Впрочем, ясно, что быть услышанным у Толстого нет никакой возможности – воспитанный Победоносцевым император свято верит в самодержавие.
«Самодержавие есть форма правления отжившая, – пишет Толстой, – могущая соответствовать требованиям народа где-нибудь в центральной Африке, отделенной от всего мира, но не требованиям русского народа, который все более и более просвещается общим всему миру просвещением. И потому поддерживать эту форму правления и связанное с нею православие можно только, как это и делается теперь, посредством всякого насилия: усиленной охраны, административных ссылок, казней, религиозных гонений, запрещения книг, газет, извращения воспитания и вообще всякого рода дурных и жестоких дел».
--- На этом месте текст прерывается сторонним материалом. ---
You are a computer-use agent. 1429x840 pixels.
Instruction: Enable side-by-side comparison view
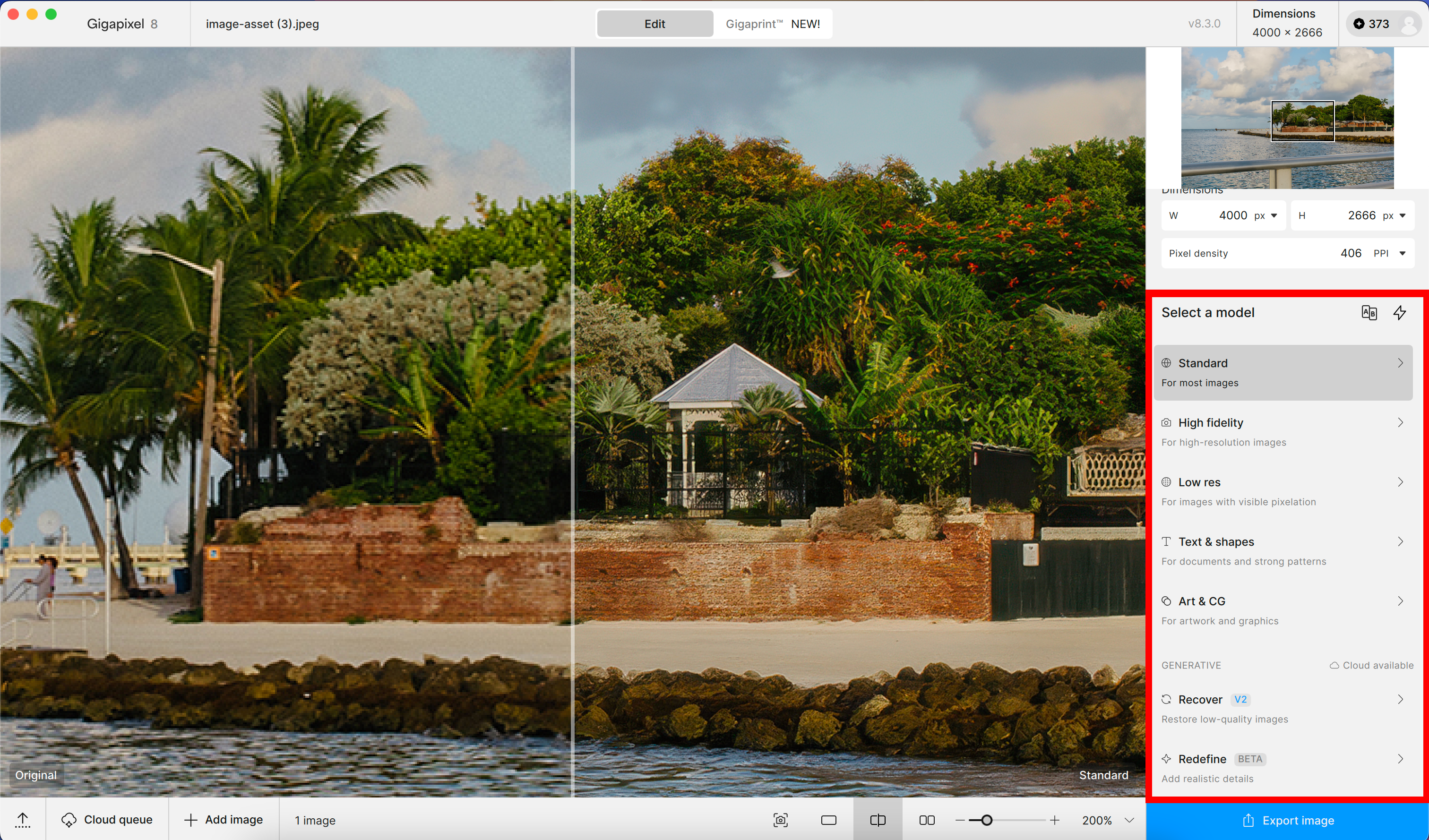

Дальше он переходит к теме ликвидации частной собственности на землю. «В наше время земельная собственность есть столь же вопиющая и очевидная несправедливость, какою было крепостное право 50 лет тому назад. Думаю, что уничтожение ее поставит русский народ на высокую степень независимости, благоденствия и довольства. Думаю тоже, что эта мера, несомненно, уничтожит все то социалистическое и революционное раздражение».
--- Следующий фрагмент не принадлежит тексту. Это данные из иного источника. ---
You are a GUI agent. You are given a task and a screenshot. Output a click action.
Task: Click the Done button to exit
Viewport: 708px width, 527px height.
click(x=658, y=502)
31 января 1902 года Суворин узнает, что министр внутренних дел запретил выставлять портреты Толстого. «Совсем не надо 50 лет, чтоб Толстой дождался памятника, а Сипягин позорного клейма на свой идиотский лоб, – возмущается в своем дневнике Суворин. – Неужели этот господин с кем-нибудь советуется и ему поддакивают в его глупых распоряжениях?»
Следом идут другие указания: как быть с вероятными похоронами Толстого. Процессии и шествия запретить, поместить гроб в грузовой вагон, затянутый черным сукном и перевезти в Ясную Поляну.
Но Толстой вновь выздоравливает. Смерть отступает – но никакого ответа от царя Толстой так никогда и не получит.